ASSIGNED TASK
All lines of the material should be given again exactly.

[EXTRACTED INFORMATION]

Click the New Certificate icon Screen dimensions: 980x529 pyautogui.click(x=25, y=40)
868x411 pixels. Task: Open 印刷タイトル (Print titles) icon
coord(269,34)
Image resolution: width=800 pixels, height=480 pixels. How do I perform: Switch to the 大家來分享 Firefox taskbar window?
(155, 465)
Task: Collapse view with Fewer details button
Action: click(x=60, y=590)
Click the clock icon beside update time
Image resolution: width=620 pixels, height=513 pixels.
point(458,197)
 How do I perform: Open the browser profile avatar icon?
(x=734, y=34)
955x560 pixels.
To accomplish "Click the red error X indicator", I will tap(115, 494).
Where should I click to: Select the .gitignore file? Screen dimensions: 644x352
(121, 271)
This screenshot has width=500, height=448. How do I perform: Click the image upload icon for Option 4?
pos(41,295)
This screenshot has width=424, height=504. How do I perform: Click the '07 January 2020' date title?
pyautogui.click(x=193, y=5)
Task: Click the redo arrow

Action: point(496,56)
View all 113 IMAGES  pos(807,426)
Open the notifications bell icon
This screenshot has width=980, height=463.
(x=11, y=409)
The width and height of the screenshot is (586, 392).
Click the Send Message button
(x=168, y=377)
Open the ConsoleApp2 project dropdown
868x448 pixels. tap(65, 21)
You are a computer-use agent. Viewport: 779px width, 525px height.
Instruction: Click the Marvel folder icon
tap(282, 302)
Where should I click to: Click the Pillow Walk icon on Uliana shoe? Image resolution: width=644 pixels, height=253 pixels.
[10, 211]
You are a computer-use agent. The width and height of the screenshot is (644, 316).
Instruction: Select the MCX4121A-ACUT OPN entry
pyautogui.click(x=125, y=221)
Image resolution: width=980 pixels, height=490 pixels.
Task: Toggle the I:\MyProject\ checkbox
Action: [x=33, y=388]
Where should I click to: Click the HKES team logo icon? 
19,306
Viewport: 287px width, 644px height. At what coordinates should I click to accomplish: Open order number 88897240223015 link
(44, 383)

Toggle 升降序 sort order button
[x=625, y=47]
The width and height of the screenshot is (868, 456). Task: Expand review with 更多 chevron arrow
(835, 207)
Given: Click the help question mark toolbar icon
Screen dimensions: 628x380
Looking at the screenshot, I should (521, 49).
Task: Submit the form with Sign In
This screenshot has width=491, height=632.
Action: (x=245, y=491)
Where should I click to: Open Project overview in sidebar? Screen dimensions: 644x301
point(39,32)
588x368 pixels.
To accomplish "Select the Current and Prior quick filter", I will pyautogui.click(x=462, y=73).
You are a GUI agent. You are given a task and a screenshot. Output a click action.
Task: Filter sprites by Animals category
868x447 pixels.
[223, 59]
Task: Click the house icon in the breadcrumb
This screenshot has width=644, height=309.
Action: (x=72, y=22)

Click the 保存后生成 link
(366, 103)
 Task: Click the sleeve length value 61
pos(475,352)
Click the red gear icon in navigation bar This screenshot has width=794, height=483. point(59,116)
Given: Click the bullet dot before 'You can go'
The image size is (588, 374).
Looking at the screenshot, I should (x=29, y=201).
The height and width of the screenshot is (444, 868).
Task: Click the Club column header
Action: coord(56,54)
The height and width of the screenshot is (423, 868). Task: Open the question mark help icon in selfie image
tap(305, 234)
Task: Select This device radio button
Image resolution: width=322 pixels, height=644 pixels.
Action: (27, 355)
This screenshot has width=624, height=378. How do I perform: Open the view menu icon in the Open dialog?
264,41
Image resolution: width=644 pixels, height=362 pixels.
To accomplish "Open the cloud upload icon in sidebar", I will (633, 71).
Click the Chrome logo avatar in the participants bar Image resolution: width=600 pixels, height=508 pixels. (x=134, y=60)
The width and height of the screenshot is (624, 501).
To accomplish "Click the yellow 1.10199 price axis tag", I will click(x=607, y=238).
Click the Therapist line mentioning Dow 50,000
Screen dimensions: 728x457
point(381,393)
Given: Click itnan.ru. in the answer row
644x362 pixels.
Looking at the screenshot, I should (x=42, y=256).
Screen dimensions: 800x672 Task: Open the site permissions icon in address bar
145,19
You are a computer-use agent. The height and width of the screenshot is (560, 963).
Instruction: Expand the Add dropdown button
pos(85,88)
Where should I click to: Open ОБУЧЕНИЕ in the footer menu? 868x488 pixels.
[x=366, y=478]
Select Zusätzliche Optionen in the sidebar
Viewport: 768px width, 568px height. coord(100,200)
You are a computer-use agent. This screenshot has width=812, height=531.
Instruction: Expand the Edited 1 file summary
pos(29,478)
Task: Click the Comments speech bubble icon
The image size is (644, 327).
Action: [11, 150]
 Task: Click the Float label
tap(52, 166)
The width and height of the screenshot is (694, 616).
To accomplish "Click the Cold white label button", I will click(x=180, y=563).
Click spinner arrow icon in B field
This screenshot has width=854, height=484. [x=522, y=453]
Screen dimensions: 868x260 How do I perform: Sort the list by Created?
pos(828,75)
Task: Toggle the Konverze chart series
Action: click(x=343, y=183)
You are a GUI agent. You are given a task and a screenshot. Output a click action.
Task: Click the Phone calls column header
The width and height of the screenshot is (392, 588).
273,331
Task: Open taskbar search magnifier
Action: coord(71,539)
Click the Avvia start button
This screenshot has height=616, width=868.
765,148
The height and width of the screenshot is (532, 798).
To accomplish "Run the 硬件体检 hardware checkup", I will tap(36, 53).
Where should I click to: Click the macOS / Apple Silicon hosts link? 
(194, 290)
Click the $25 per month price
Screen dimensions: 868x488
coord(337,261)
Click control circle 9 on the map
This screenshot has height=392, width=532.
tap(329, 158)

[/EXTRACTED INFORMATION]

RESPONSE FOR THIS EXERCISE
Click the New Certificate icon Screen dimensions: 980x529 pyautogui.click(x=25, y=40)
868x411 pixels. Task: Open 印刷タイトル (Print titles) icon
coord(269,34)
Image resolution: width=800 pixels, height=480 pixels. How do I perform: Switch to the 大家來分享 Firefox taskbar window?
(155, 465)
Task: Collapse view with Fewer details button
Action: click(x=60, y=590)
Click the clock icon beside update time
Image resolution: width=620 pixels, height=513 pixels.
point(458,197)
 How do I perform: Open the browser profile avatar icon?
(x=734, y=34)
955x560 pixels.
To accomplish "Click the red error X indicator", I will tap(115, 494).
Where should I click to: Select the .gitignore file? Screen dimensions: 644x352
(121, 271)
This screenshot has width=500, height=448. How do I perform: Click the image upload icon for Option 4?
pos(41,295)
This screenshot has width=424, height=504. How do I perform: Click the '07 January 2020' date title?
pyautogui.click(x=193, y=5)
Task: Click the redo arrow

Action: point(496,56)
View all 113 IMAGES  pos(807,426)
Open the notifications bell icon
This screenshot has width=980, height=463.
(x=11, y=409)
The width and height of the screenshot is (586, 392).
Click the Send Message button
(x=168, y=377)
Open the ConsoleApp2 project dropdown
868x448 pixels. tap(65, 21)
You are a computer-use agent. Viewport: 779px width, 525px height.
Instruction: Click the Marvel folder icon
tap(282, 302)
Where should I click to: Click the Pillow Walk icon on Uliana shoe? Image resolution: width=644 pixels, height=253 pixels.
[10, 211]
You are a computer-use agent. The width and height of the screenshot is (644, 316).
Instruction: Select the MCX4121A-ACUT OPN entry
pyautogui.click(x=125, y=221)
Image resolution: width=980 pixels, height=490 pixels.
Task: Toggle the I:\MyProject\ checkbox
Action: [x=33, y=388]
Where should I click to: Click the HKES team logo icon? 
19,306
Viewport: 287px width, 644px height. At what coordinates should I click to accomplish: Open order number 88897240223015 link
(44, 383)

Toggle 升降序 sort order button
[x=625, y=47]
The width and height of the screenshot is (868, 456). Task: Expand review with 更多 chevron arrow
(835, 207)
Given: Click the help question mark toolbar icon
Screen dimensions: 628x380
Looking at the screenshot, I should (521, 49).
Task: Submit the form with Sign In
This screenshot has width=491, height=632.
Action: (x=245, y=491)
Where should I click to: Open Project overview in sidebar? Screen dimensions: 644x301
point(39,32)
588x368 pixels.
To accomplish "Select the Current and Prior quick filter", I will pyautogui.click(x=462, y=73).
You are a GUI agent. You are given a task and a screenshot. Output a click action.
Task: Filter sprites by Animals category
868x447 pixels.
[223, 59]
Task: Click the house icon in the breadcrumb
This screenshot has width=644, height=309.
Action: (x=72, y=22)

Click the 保存后生成 link
(366, 103)
 Task: Click the sleeve length value 61
pos(475,352)
Click the red gear icon in navigation bar This screenshot has width=794, height=483. point(59,116)
Given: Click the bullet dot before 'You can go'
The image size is (588, 374).
Looking at the screenshot, I should (x=29, y=201).
The height and width of the screenshot is (444, 868).
Task: Click the Club column header
Action: coord(56,54)
The height and width of the screenshot is (423, 868). Task: Open the question mark help icon in selfie image
tap(305, 234)
Task: Select This device radio button
Image resolution: width=322 pixels, height=644 pixels.
Action: (27, 355)
This screenshot has width=624, height=378. How do I perform: Open the view menu icon in the Open dialog?
264,41
Image resolution: width=644 pixels, height=362 pixels.
To accomplish "Open the cloud upload icon in sidebar", I will (633, 71).
Click the Chrome logo avatar in the participants bar Image resolution: width=600 pixels, height=508 pixels. (x=134, y=60)
The width and height of the screenshot is (624, 501).
To accomplish "Click the yellow 1.10199 price axis tag", I will click(x=607, y=238).
Click the Therapist line mentioning Dow 50,000
Screen dimensions: 728x457
point(381,393)
Given: Click itnan.ru. in the answer row
644x362 pixels.
Looking at the screenshot, I should (x=42, y=256).
Screen dimensions: 800x672 Task: Open the site permissions icon in address bar
145,19
You are a computer-use agent. The height and width of the screenshot is (560, 963).
Instruction: Expand the Add dropdown button
pos(85,88)
Where should I click to: Open ОБУЧЕНИЕ in the footer menu? 868x488 pixels.
[x=366, y=478]
Select Zusätzliche Optionen in the sidebar
Viewport: 768px width, 568px height. coord(100,200)
You are a computer-use agent. This screenshot has width=812, height=531.
Instruction: Expand the Edited 1 file summary
pos(29,478)
Task: Click the Comments speech bubble icon
The image size is (644, 327).
Action: [11, 150]
 Task: Click the Float label
tap(52, 166)
The width and height of the screenshot is (694, 616).
To accomplish "Click the Cold white label button", I will click(x=180, y=563).
Click spinner arrow icon in B field
This screenshot has width=854, height=484. [x=522, y=453]
Screen dimensions: 868x260 How do I perform: Sort the list by Created?
pos(828,75)
Task: Toggle the Konverze chart series
Action: click(x=343, y=183)
You are a GUI agent. You are given a task and a screenshot. Output a click action.
Task: Click the Phone calls column header
The width and height of the screenshot is (392, 588).
273,331
Task: Open taskbar search magnifier
Action: coord(71,539)
Click the Avvia start button
This screenshot has height=616, width=868.
765,148
The height and width of the screenshot is (532, 798).
To accomplish "Run the 硬件体检 hardware checkup", I will tap(36, 53).
Where should I click to: Click the macOS / Apple Silicon hosts link? 
(194, 290)
Click the $25 per month price
Screen dimensions: 868x488
coord(337,261)
Click control circle 9 on the map
This screenshot has height=392, width=532.
tap(329, 158)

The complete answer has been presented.